# EXERCISE TASK:
Copy word for word the stretch of entries from the line containing "Focus the search input field" through the last line of the entries. Leave the pictures out.
>> BEGIN RECORD EXCERPTS
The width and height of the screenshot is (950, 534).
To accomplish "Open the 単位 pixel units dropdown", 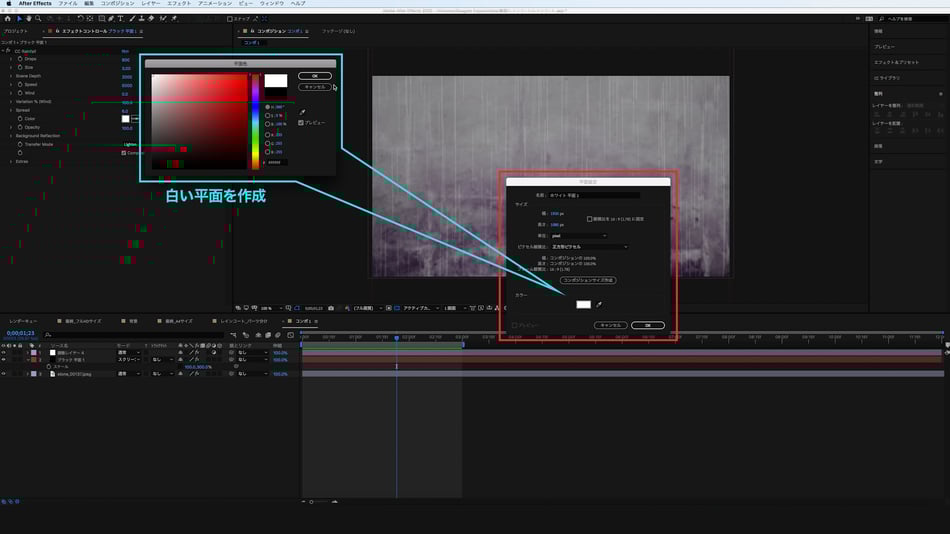I will [x=578, y=236].
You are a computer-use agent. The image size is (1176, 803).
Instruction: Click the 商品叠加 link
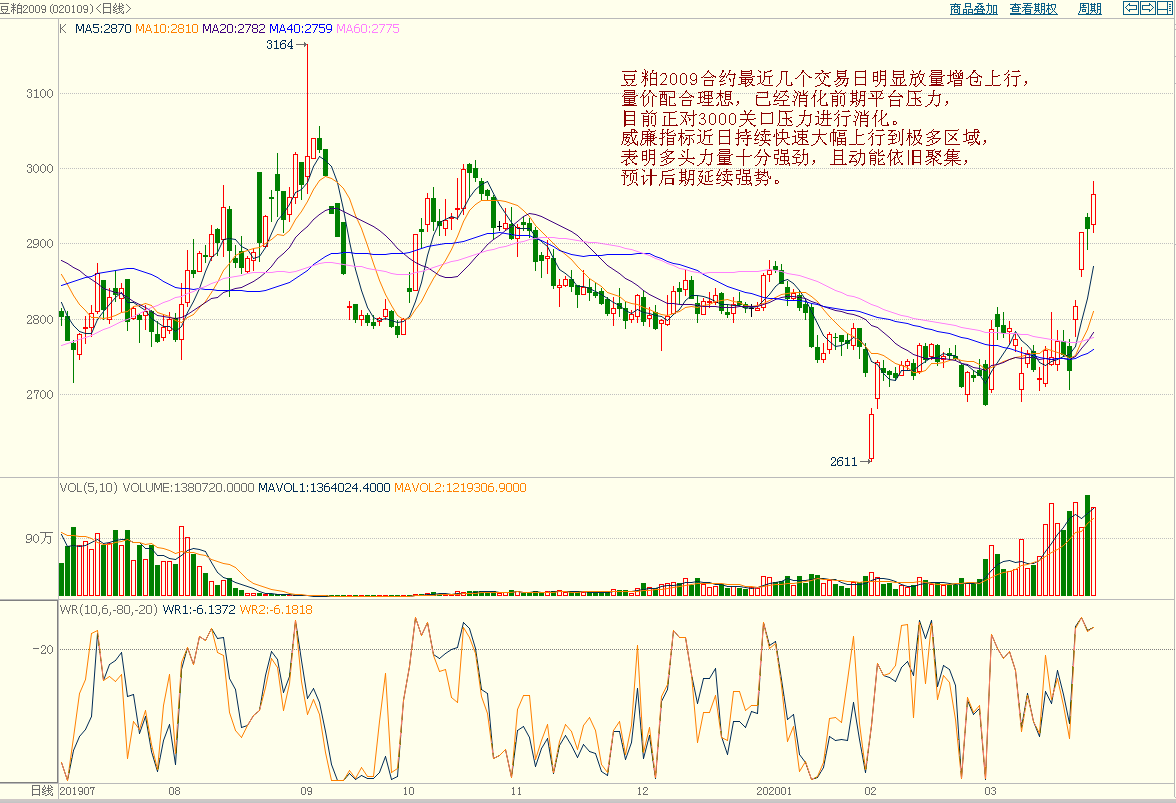[x=973, y=9]
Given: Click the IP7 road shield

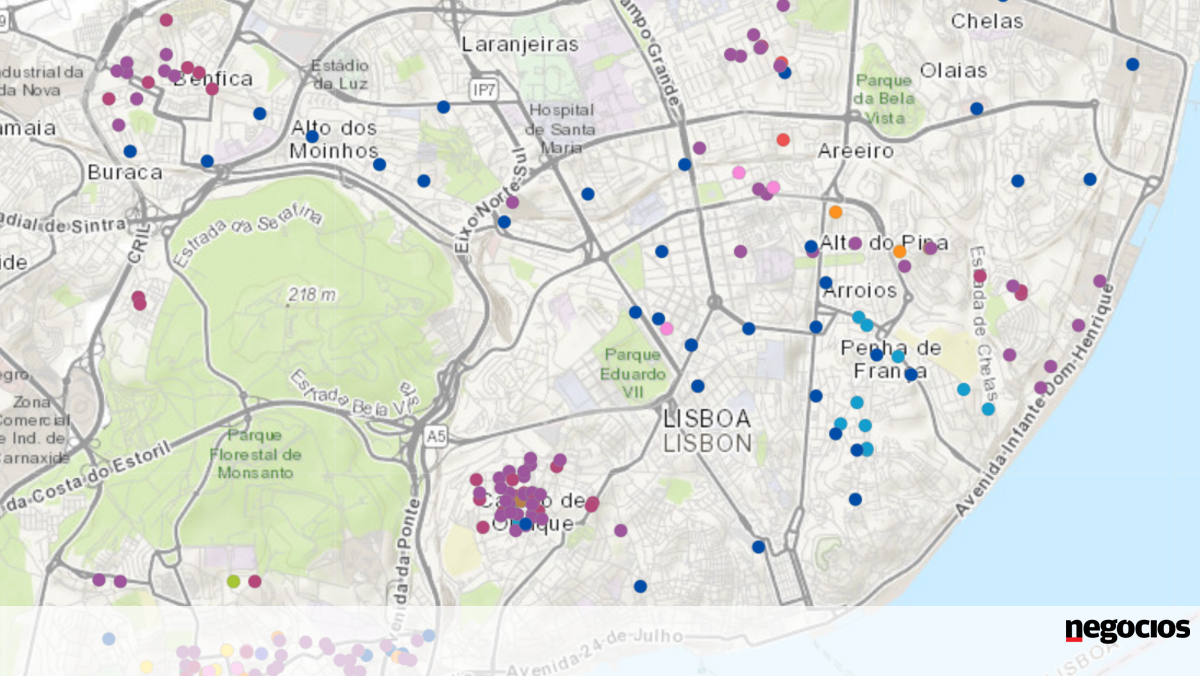Looking at the screenshot, I should tap(485, 91).
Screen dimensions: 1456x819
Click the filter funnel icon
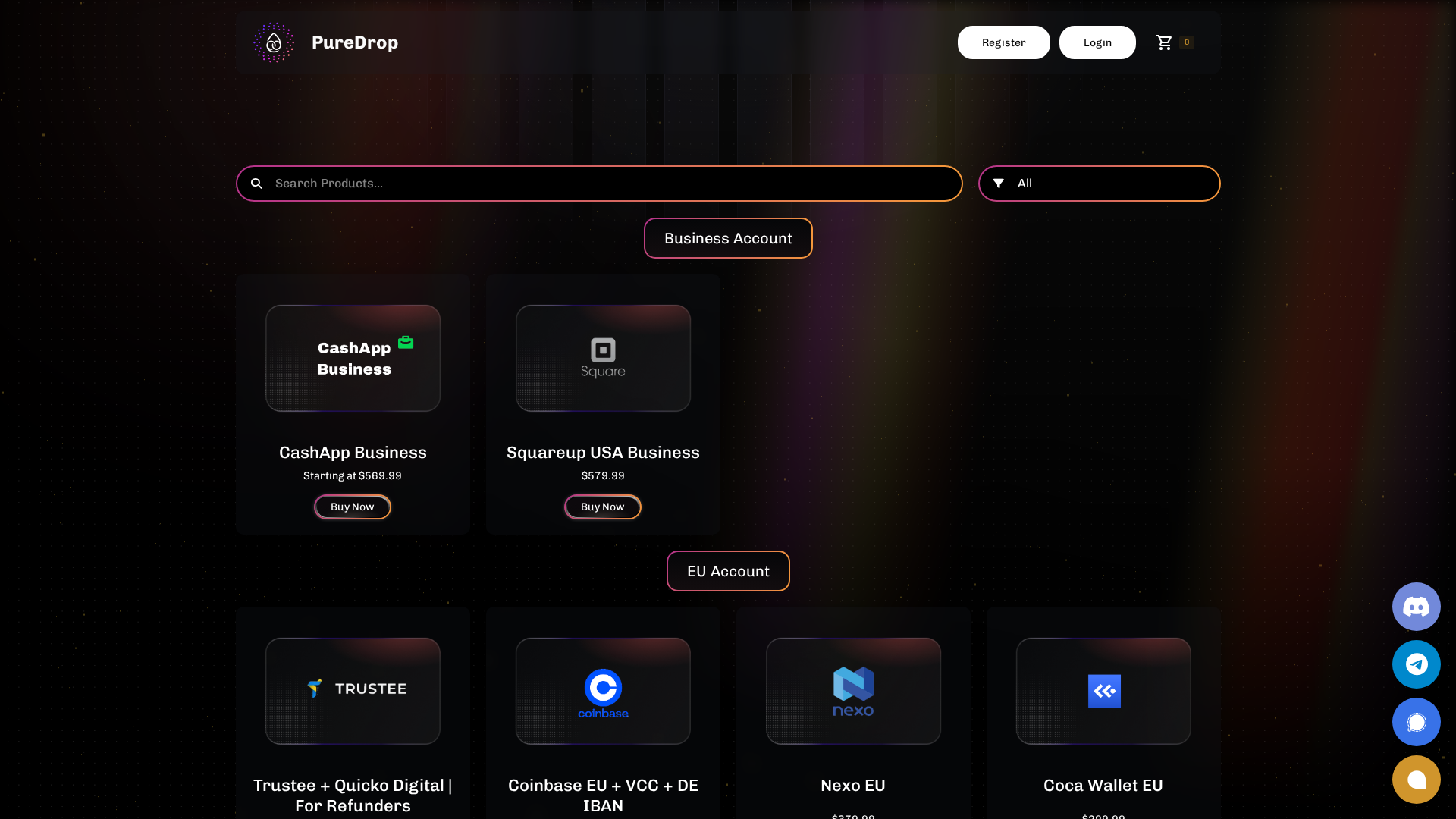pos(999,184)
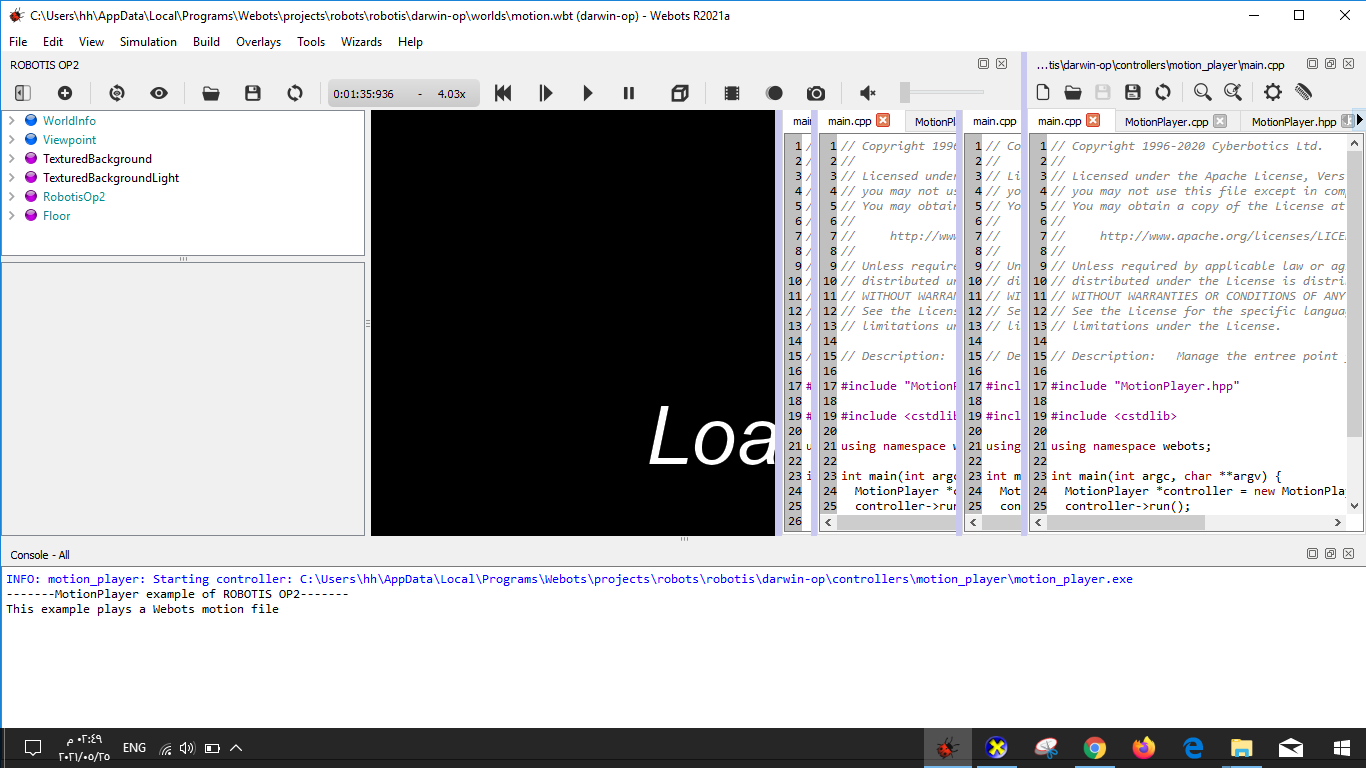Reload the world file with circular arrow
Image resolution: width=1366 pixels, height=768 pixels.
pos(293,92)
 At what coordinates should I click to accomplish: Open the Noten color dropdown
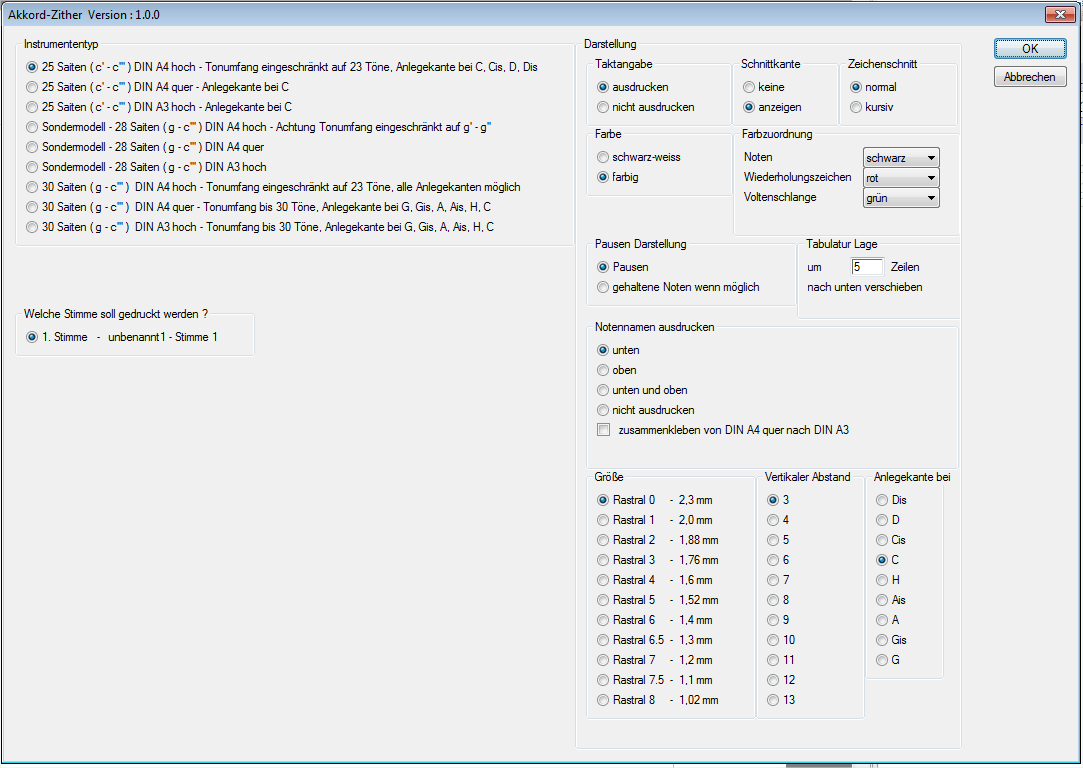(x=901, y=158)
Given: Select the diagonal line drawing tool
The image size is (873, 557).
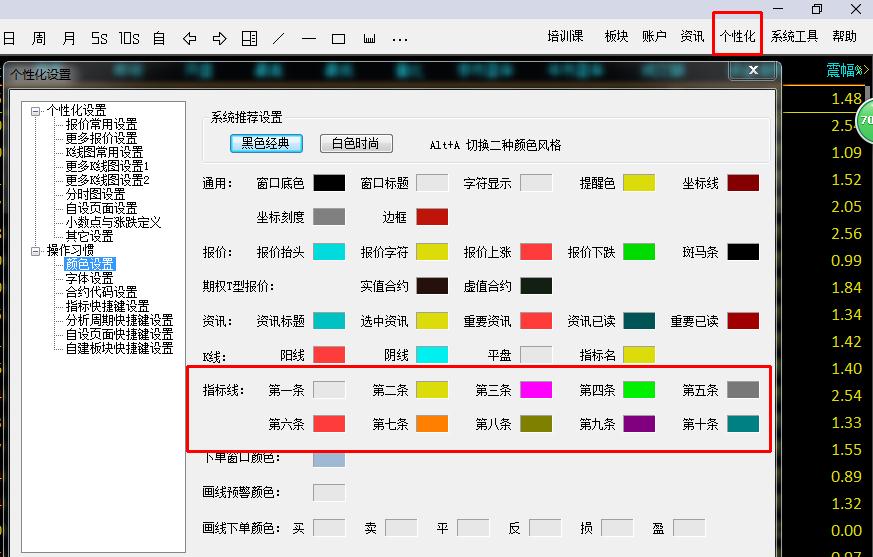Looking at the screenshot, I should point(279,39).

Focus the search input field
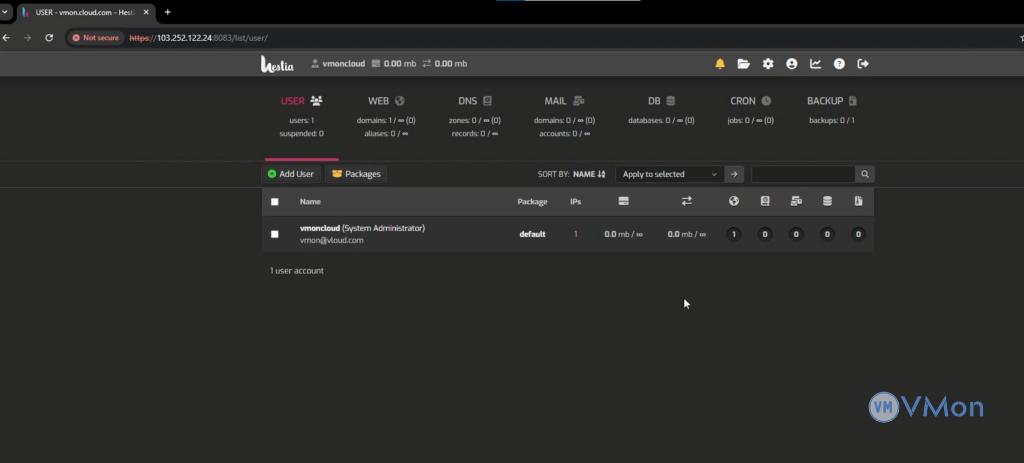[x=803, y=174]
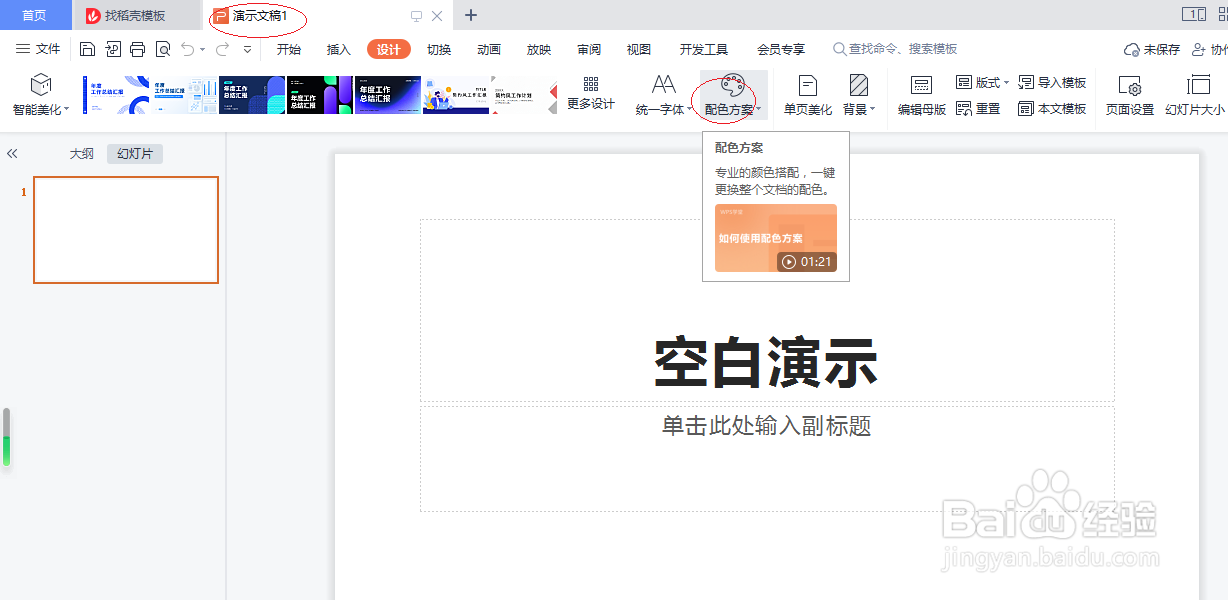
Task: Click the Undo arrow icon
Action: click(186, 48)
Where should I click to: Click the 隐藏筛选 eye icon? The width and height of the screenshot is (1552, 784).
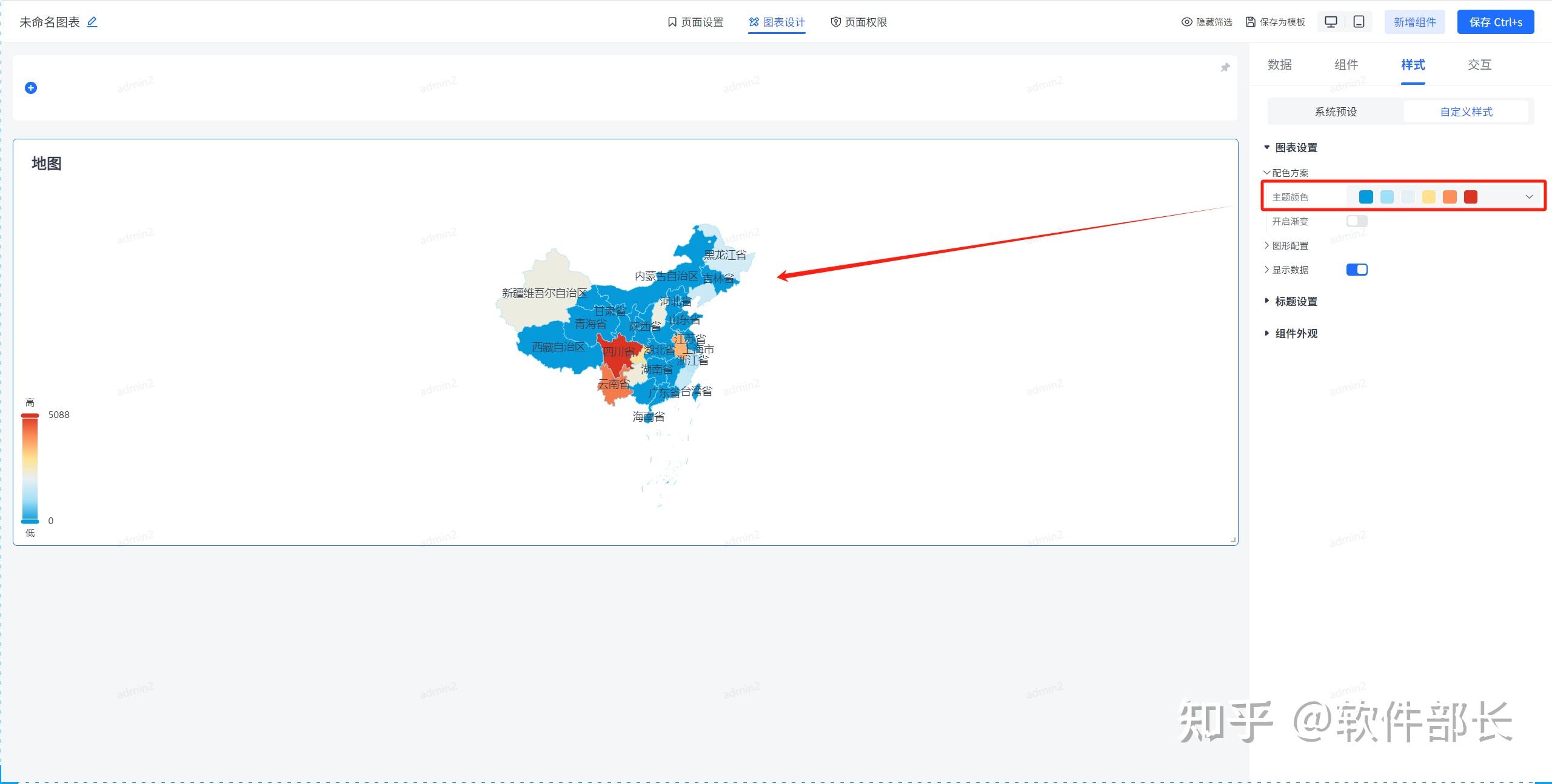(x=1186, y=22)
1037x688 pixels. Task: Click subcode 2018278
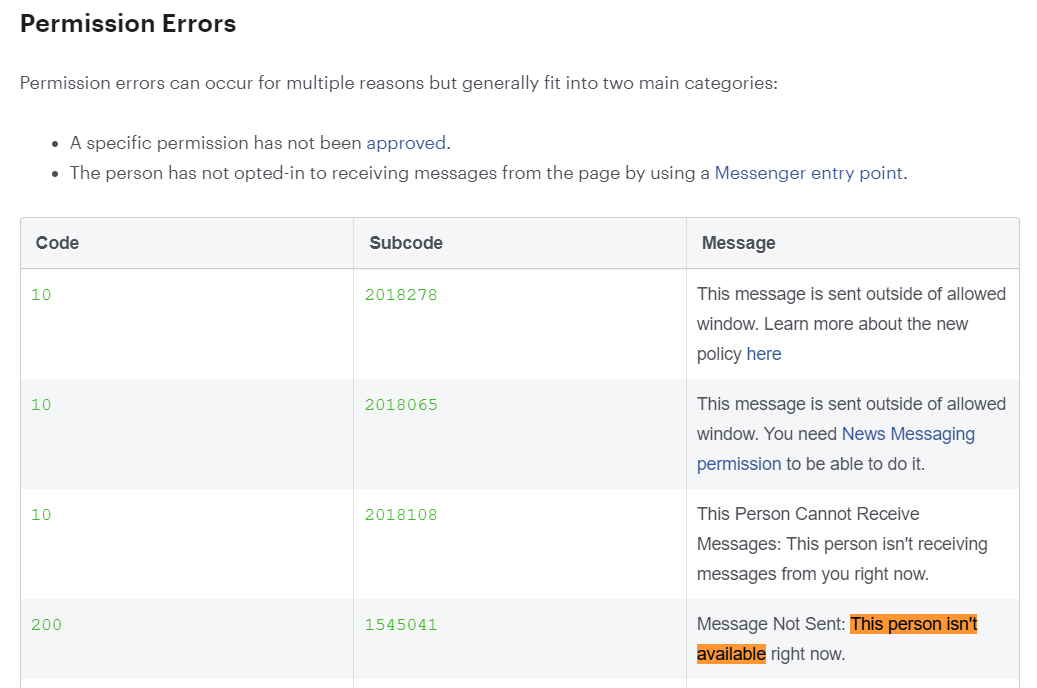pyautogui.click(x=401, y=295)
>> END RECORD EXCERPTS
# SOLUTION FOR THIS EXERCISE:
Focus the search input field
[x=803, y=174]
Task: Click the Undo arrow icon
Action: click(186, 48)
Where should I click to: Click the 隐藏筛选 eye icon? The width and height of the screenshot is (1552, 784).
(x=1186, y=22)
1037x688 pixels. Task: Click subcode 2018278
pyautogui.click(x=401, y=295)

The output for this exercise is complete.